Plaque assay results from PMO dose–response challenge of IHNV‐infected cells. Details of experimental time‐line as for Fig. 4a,b and as described in text. Duplicate wells of CHSE‐214 cells treated with various concentrations of PMOs were infected with log dilutions of IHNV and the final infected titres were evaluated by plaque assay. Each bar graph represents cells treated with a different PMO: (a) P003‐L PMO, (b) P003‐L 3′ PMO, and (c) P003‐N PMO. Dose designations appear under the x‐axis of the graph.

Figure 6

Fluorescence microscopy of gills from rainbow trout.
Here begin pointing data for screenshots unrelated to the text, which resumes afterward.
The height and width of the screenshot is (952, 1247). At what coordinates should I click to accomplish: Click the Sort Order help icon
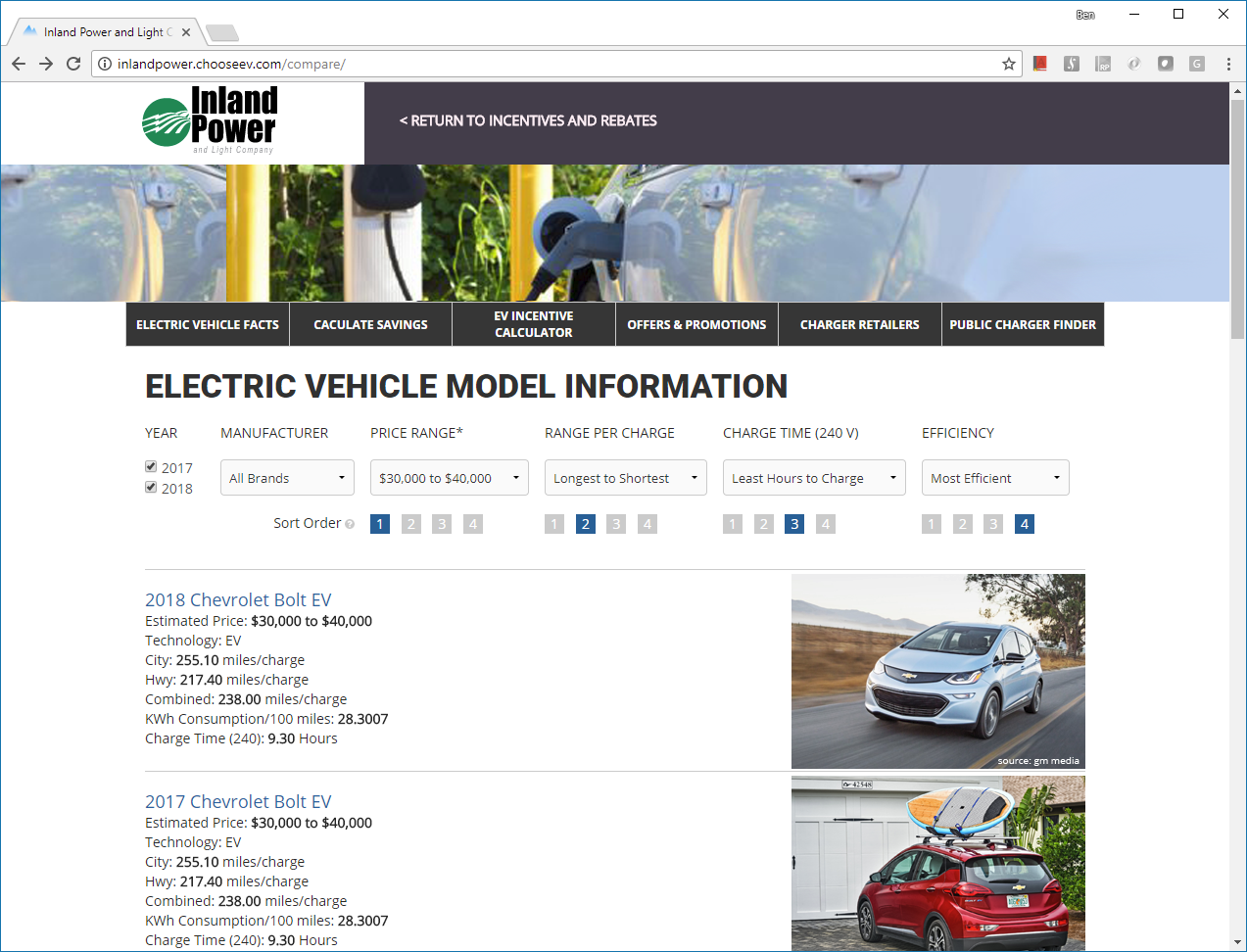click(350, 525)
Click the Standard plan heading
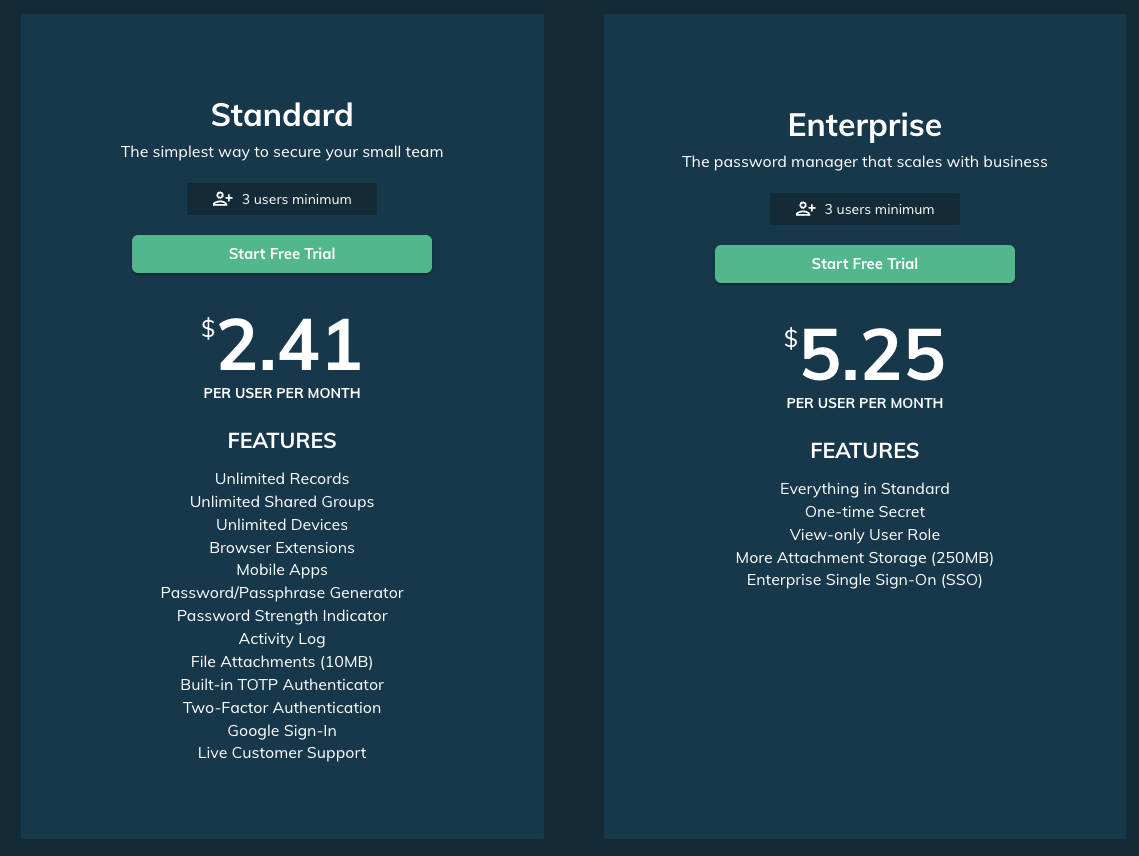The width and height of the screenshot is (1139, 856). (282, 115)
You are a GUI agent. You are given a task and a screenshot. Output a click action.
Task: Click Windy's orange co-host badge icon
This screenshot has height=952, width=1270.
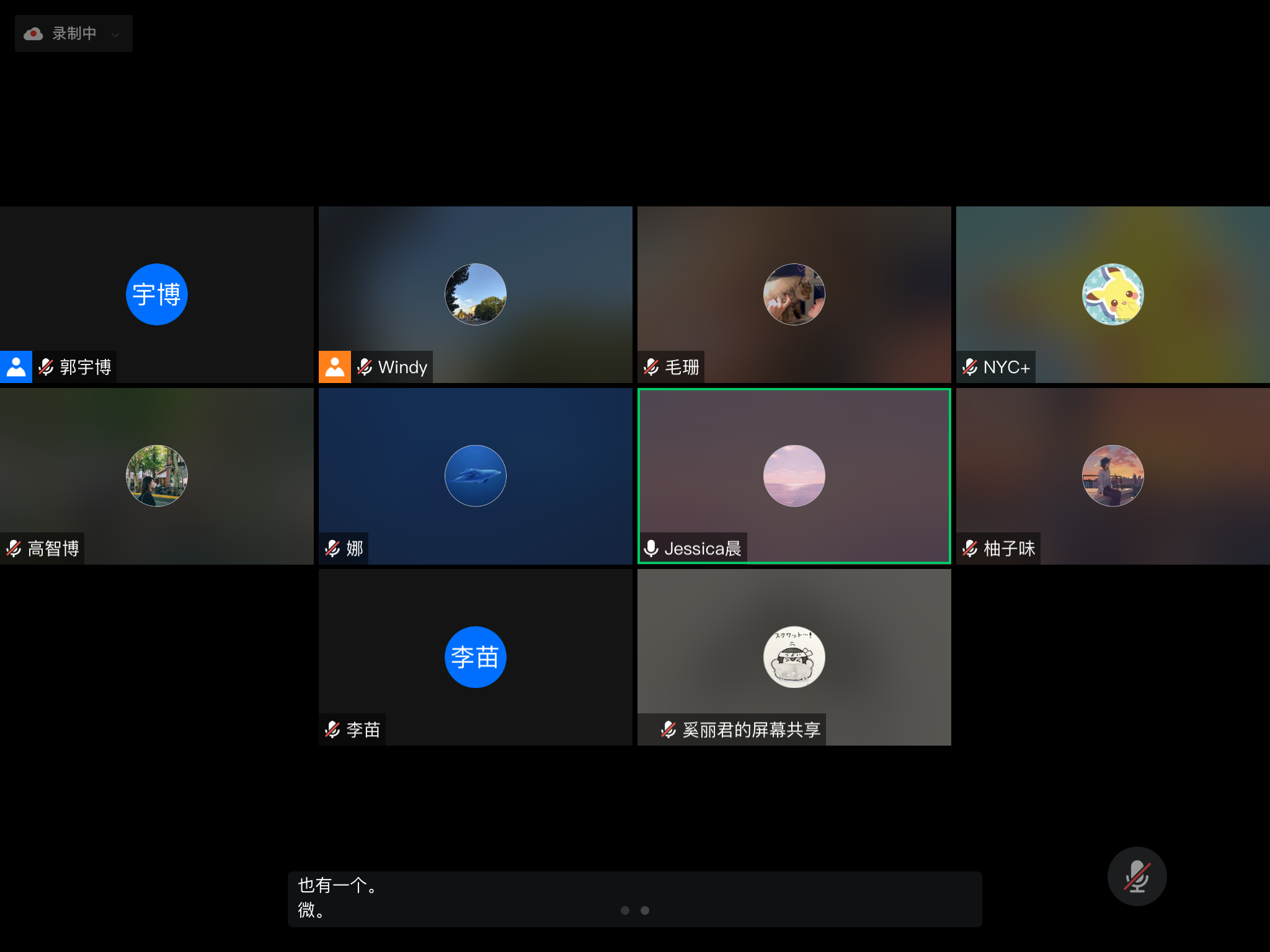[335, 367]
Approximately 0.3 g fish were exposed to 10 μ m of the stated compounds by immersion for 20 min as described in Materials and methods. (a) PMO‐FITC treatment, (b) P002‐PMO‐FITC and (c) P003‐PMO‐FITC treatment. The left‐hand side images are bright field and the right‐hand side images are the identical fields under fluorescent illumination.

Figure 7

Predicted secondary structure of the P003‐L 3′ PMO binding region and surrounding sequence in the 5′ end of the viral RNA‐negative strand. The P003‐L 3′ PMO sequence target is designated as a black line bordering the super‐structure.